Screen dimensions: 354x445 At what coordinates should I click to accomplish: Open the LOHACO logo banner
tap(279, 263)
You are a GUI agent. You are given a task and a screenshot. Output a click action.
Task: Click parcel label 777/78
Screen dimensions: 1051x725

.....

_Given request_
Format every line of the entries above as a numbered list, leaving out any blank lines.

_Answer to the problem_
1. Screen dimensions: 354x445 At what coordinates should I click to accomplish: Open the LOHACO logo banner
2. tap(279, 263)
3. You are a GUI agent. You are given a task and a screenshot. Output a click action.
4. Task: Click parcel label 777/78
5. Screen dimensions: 1051x725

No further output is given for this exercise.